Any decision making process is limited by the data available to the decision maker. AI is no different - the system is only as good as the data that we train it with. Where data sets are biased, either because they do not contain a diversity of data (i.e. the data only relates to white males) or because there are biased preferences in the data (i.e. the only examples of success are white males), the algorithm learns the bias and delivers a biased outcome.
Further, many algorithms ignore or reduce the impact of outlier data. However, the outlier data may represent the minority groups in the data and ignoring the outliers makes the data less diverse.
Interogating data sets to ensure they are clear of inherent bias is big step towards achieving a neutral outcome and many cloud providers such as IBM and others are developing tools to search for bias.
But is this enough? What if the algorithm itself is biased?

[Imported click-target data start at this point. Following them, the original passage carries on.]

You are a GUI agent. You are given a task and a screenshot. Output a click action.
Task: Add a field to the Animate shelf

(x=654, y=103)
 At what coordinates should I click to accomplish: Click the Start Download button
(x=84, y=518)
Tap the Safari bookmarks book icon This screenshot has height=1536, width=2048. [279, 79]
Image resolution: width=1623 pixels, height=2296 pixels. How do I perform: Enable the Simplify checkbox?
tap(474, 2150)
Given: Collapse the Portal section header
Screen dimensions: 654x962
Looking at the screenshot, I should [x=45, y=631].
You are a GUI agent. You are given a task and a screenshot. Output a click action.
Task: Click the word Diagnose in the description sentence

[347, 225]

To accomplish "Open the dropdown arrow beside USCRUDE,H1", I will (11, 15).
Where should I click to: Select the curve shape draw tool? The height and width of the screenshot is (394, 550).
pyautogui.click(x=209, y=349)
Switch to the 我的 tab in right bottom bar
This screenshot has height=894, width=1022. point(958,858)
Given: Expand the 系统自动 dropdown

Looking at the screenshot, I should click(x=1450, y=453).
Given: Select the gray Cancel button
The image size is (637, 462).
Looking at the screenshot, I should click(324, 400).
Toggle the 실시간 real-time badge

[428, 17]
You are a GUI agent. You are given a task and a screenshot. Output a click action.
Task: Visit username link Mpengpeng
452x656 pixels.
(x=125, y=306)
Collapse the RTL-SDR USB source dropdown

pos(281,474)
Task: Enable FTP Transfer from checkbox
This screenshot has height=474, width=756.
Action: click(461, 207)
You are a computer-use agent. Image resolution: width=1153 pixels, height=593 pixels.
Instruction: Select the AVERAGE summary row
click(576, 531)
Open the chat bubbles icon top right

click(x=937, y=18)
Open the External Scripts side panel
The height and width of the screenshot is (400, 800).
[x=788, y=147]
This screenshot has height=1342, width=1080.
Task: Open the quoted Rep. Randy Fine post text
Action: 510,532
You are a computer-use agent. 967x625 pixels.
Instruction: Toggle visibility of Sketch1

The challenge for many AI systems is that they are a "black box", with only those that have developed the algorithm understanding how they work. How would we know whether the unconscious biases of the developers have been (unintentionally) built into the systems they design? Calls for transparency in machine learning are increasing but research in this area is still in the early stages.
Until we have transparent models, in my view it is doubly important that we encourage diversity in software development teams. Secondly, where decisions relate to people and not objects, we should use AI to supplement (non-biased) human decision making, not replace it.
The danger of inherent bias in the use of algorithms is a common problem in the technology industry. Algorithms are not told to be biased, but can become unfair through the data they use.